What to work on: The entries below are to be given back exactly, with images excluded.

*** Exercise data

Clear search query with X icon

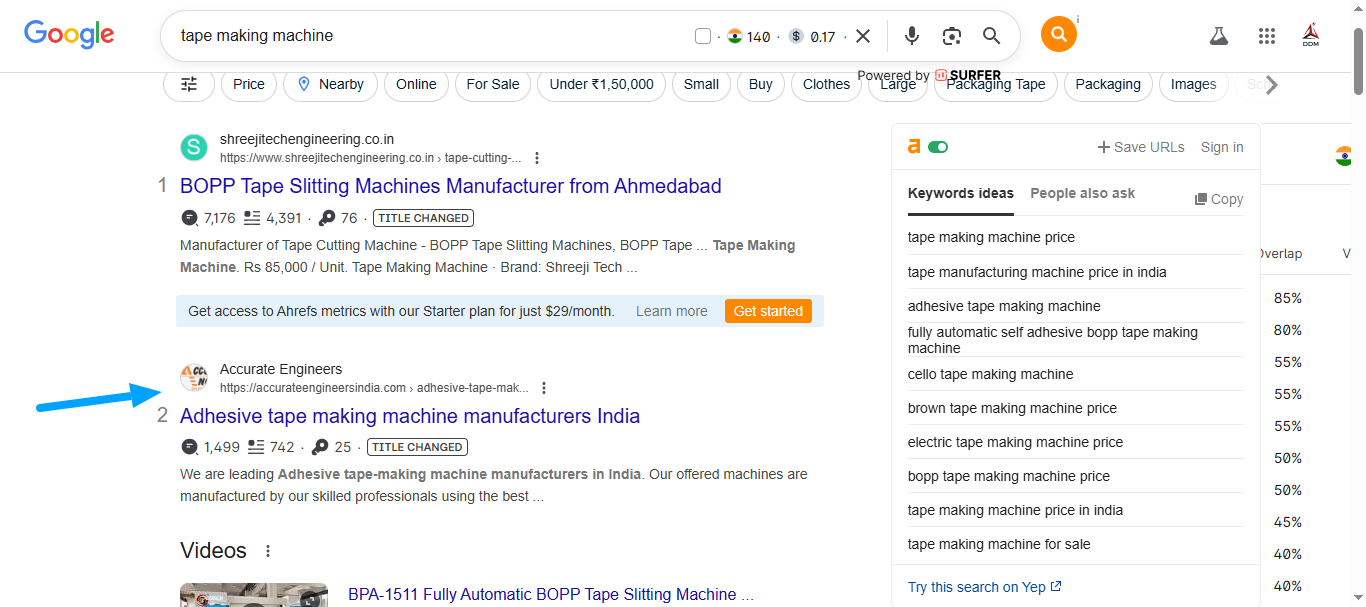863,36
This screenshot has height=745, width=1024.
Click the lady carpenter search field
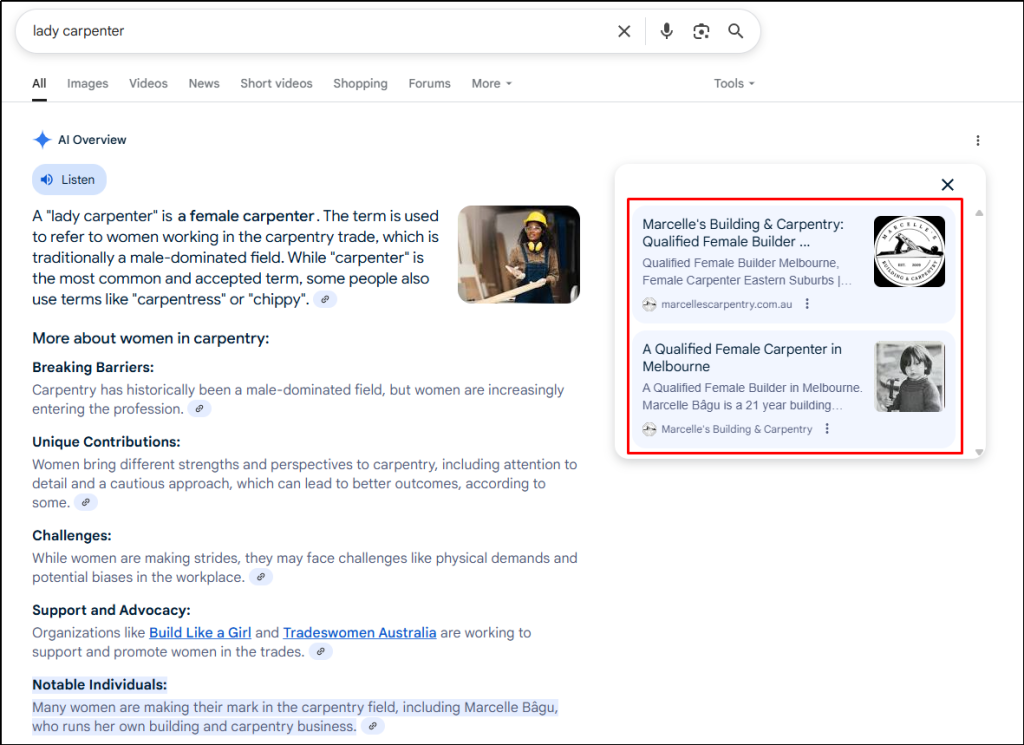[x=300, y=31]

******

Exercise response:
Clear search query with X icon

863,36
This screenshot has height=745, width=1024.
Click the lady carpenter search field
[x=300, y=31]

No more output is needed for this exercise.